[Exercise text]
Rev Tara Curlewis, former General Secretary of the National Council of Churches in Australia, speaks with Pope Francis at Ecumenical Vespers for the Week of Prayer for Christian Unity, January 25 in the Basilica of St Paul Outside the Walls. Photo: Vatican Radio
Rev Tara Curlewis, former General Secretary of the National Council of Churches in Australia, speaks with Pope Francis at Ecumenical Vespers for the Week of Prayer for Christian Unity, January 25 in the Basilica of St Paul Outside the Walls. Photo: Vatican Radio
By Philippa Hitchen, Vatican Radio

At the conclusion of the week of prayer for Christian Unity on Sunday, ministers and congregations from many different denominations gathered with Pope Francis in the Basilica of St Paul Outside the Walls for Vespers marking the feast of the conversion of the Apostle of the Gentiles.

[The problem]
Can you repeat, word for word, everything in the ecumenical Vespers report from "At the conclusion" down to "of the Gentiles."?

[Screenshot grounding data]
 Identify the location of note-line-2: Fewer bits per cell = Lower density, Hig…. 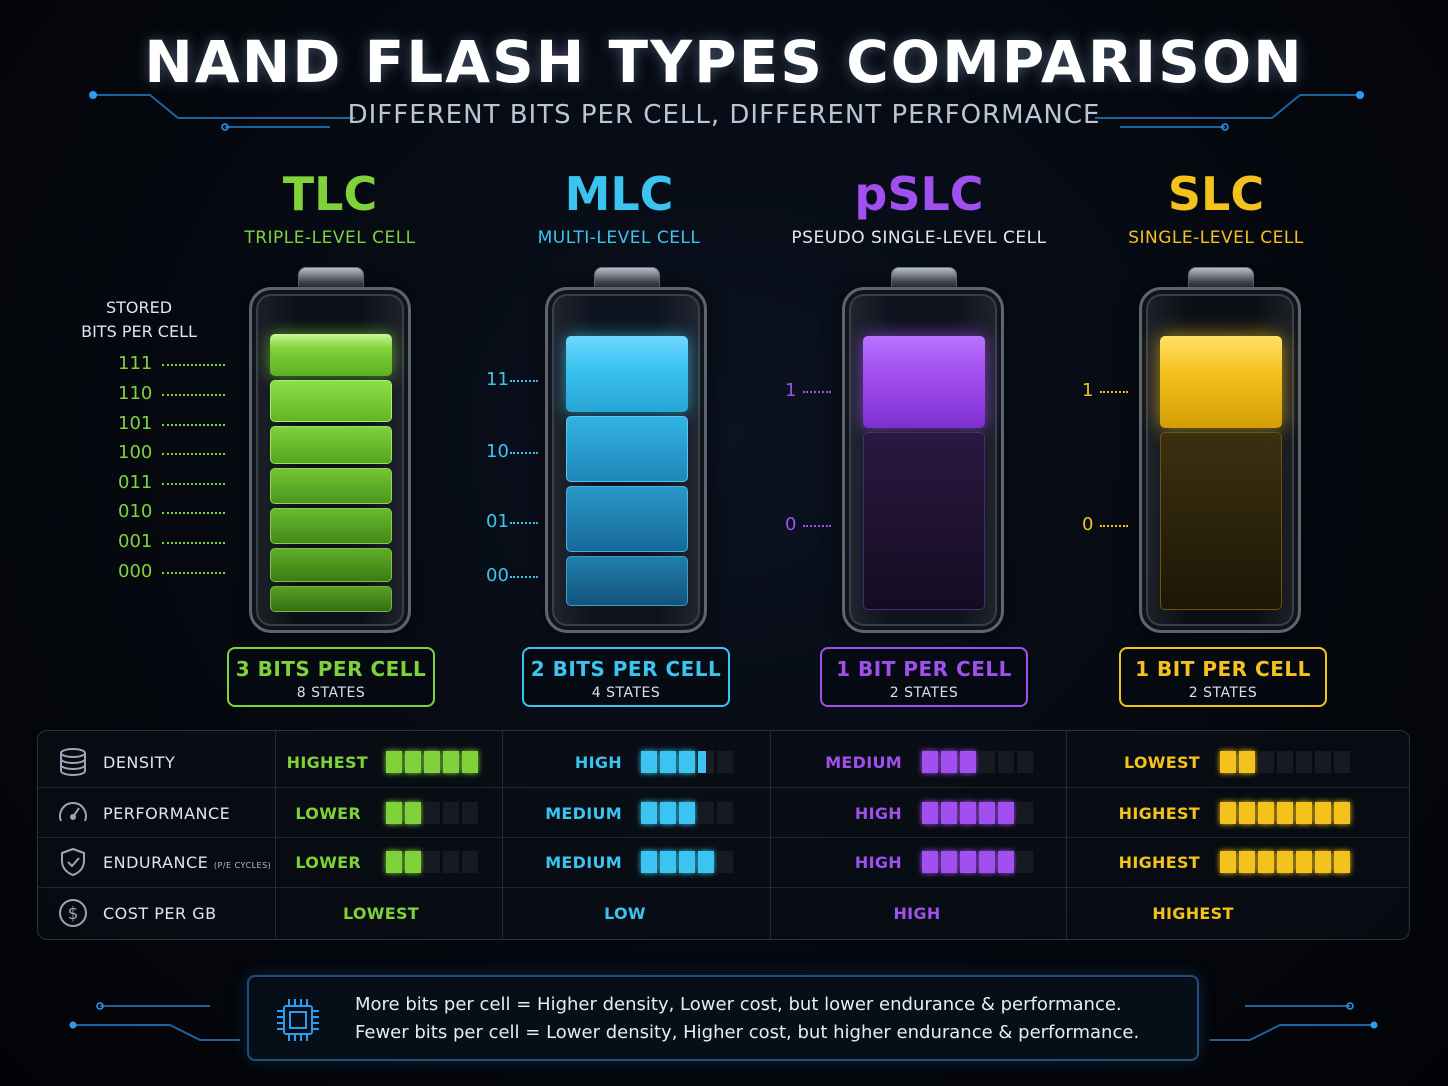
(748, 1032).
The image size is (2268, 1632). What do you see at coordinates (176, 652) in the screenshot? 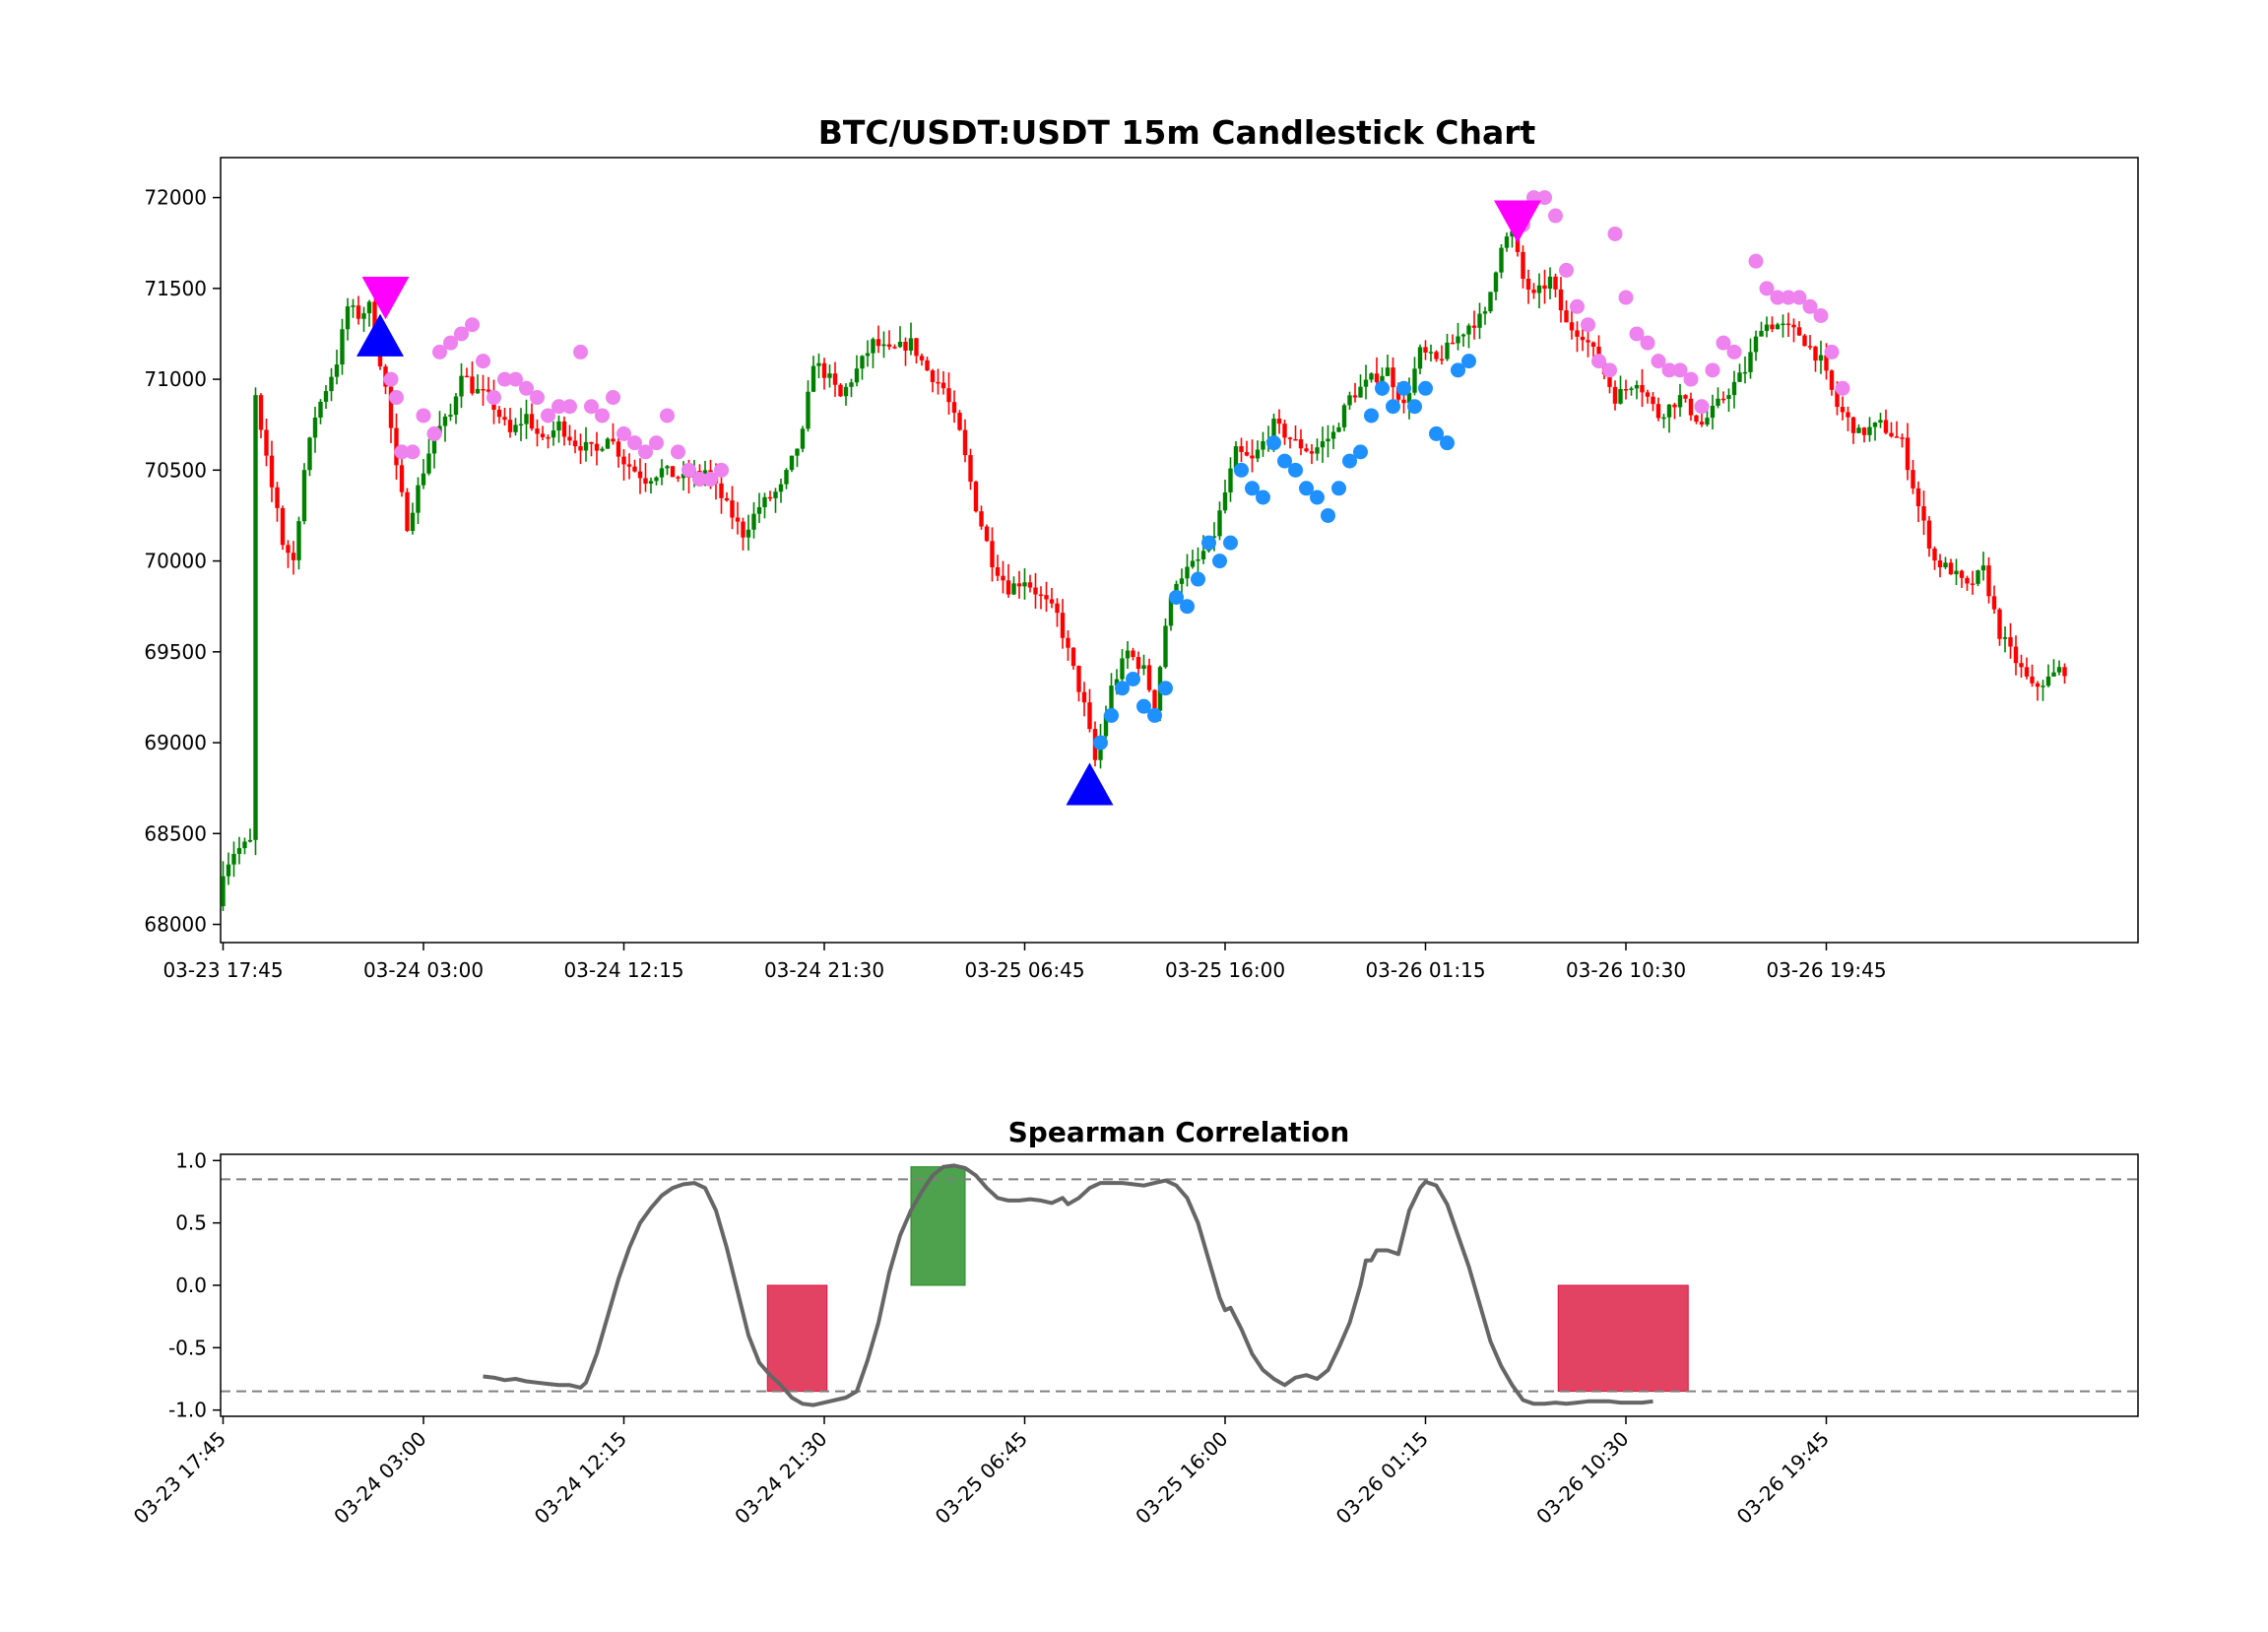
I see `y-tick-label: 69500` at bounding box center [176, 652].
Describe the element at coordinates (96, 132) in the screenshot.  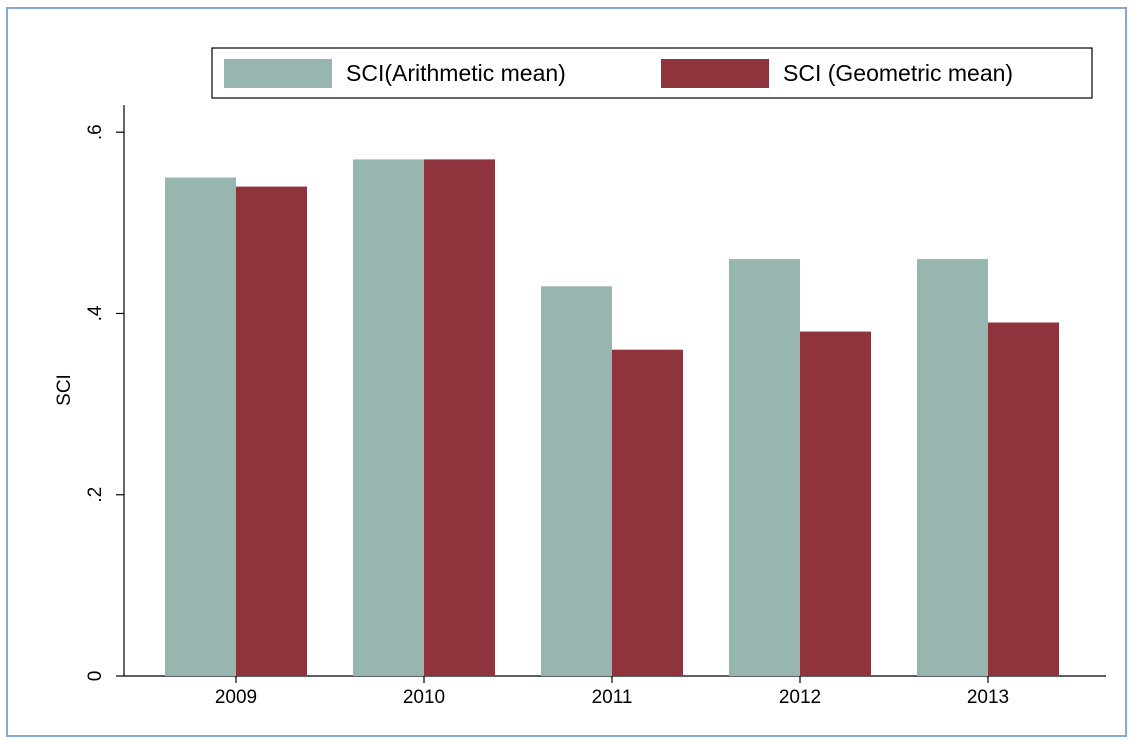
I see `y-tick-label: .6` at that location.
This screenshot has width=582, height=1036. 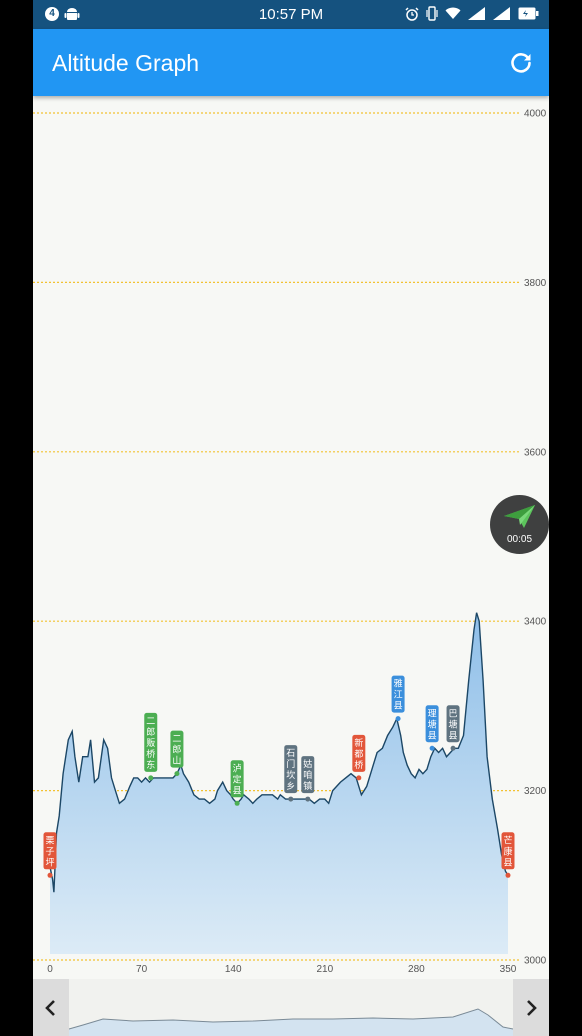 I want to click on chevron-right-icon, so click(x=532, y=1008).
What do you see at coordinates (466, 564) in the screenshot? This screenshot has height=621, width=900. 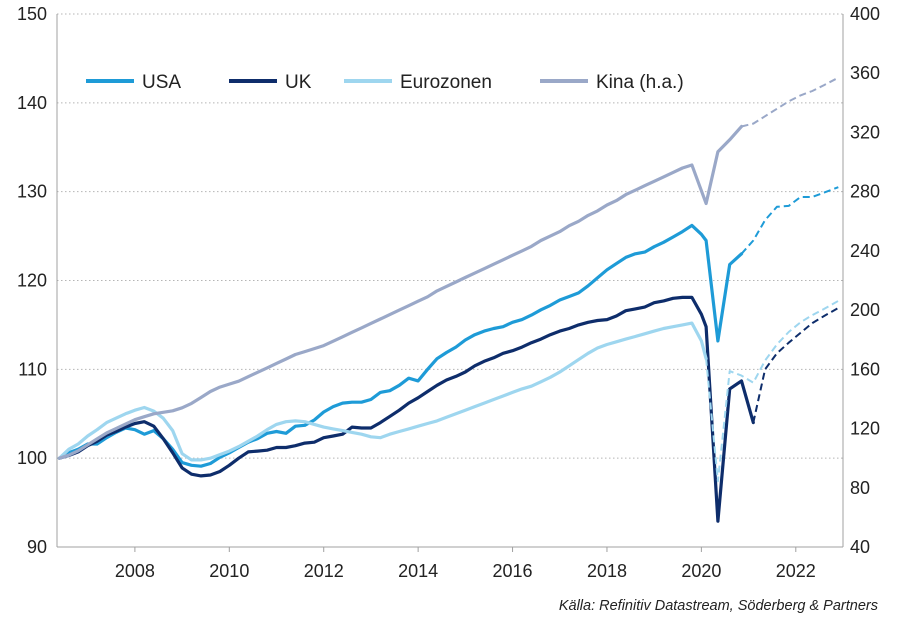 I see `x-axis-ticks: 2008 2010 2012 2014 2016 2018 2020 2022` at bounding box center [466, 564].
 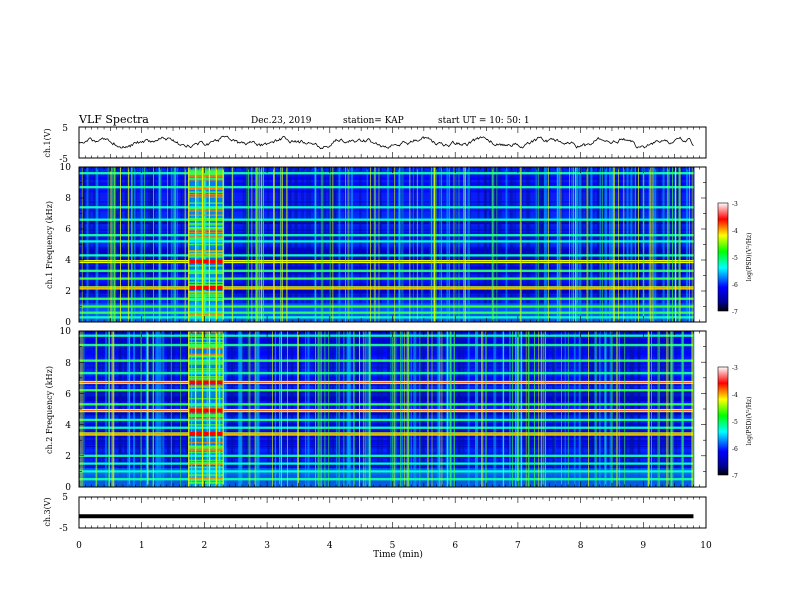 I want to click on ch2-ytick-6: 6, so click(x=68, y=395).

[Response for this exercise]
At the conclusion of the week of prayer for Christian Unity on Sunday, ministers and congregations from many different denominations gathered with Pope Francis in the Basilica of St Paul Outside the Walls for Vespers marking the feast of the conversion of the Apostle of the Gentiles.